Como grandes empregadores em um setor que é o orgulho da China, as montadoras têm influência para garantir que outros continuem financiando suas perdas. E os bancos têm sido obrigados por regulamentações a conceder empréstimos para tecnologias de energia limpa.

Os fabricantes de peças automotivas tiveram que aceitar pagamentos com meses de atraso e, em seguida, tiveram que contrair empréstimos bancários para continuar funcionando. Os governos locais, muitos dos quais contraíram empréstimos para estabelecer empresas, agora precisam contrair ainda mais empréstimos para fornecer ajuda financeira às empresas.

Os lotes das concessionárias de automóveis estão lotados devido ao problema do excesso de oferta. No entanto, as poderosas montadoras insistem que as concessionárias continuem comprando carros. Ao longo do tempo, os cortes nos preços de tabela reduziram o valor dos estoques das concessionárias.
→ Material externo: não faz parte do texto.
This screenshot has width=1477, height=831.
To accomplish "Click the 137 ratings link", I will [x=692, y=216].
“As concessionárias são forçadas a promover produtos a preços abaixo do custo, o que prejudica a credibilidade e o desenvolvimento sustentável de todo o setor”, afirmaram as associações de concessionárias de quatro províncias do delta do rio Yangtze em uma declaração conjunta neste verão.
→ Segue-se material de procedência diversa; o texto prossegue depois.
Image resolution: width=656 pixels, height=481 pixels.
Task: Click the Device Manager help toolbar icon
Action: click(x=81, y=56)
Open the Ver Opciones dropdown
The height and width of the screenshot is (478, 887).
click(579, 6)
Outro resultado do excesso de capacidade é que os fabricantes chineses agora exportam um quinto de sua produção, contra quase nada antes da pandemia da covid-19. As exportações consolidaram as montadoras chinesas como potências globais, em detrimento das indústrias automotivas de outros países. Esse tem sido um dos principais gatilhos para a reação comercial e as tarifas contra a China no Ocidente.

Uma força que impulsiona a revolução dos veículos elétricos na China e que Pequim provavelmente não vai desacelerar é a torrente de engenheiros mecânicos que se formam nas universidades — 10 vezes mais do que nos Estados Unidos.

Dois terços dos jovens chineses agora frequentam a universidade e, embora muitos tenham dificuldade para encontrar emprego, a indústria automotiva está contratando engenheiros em grande número.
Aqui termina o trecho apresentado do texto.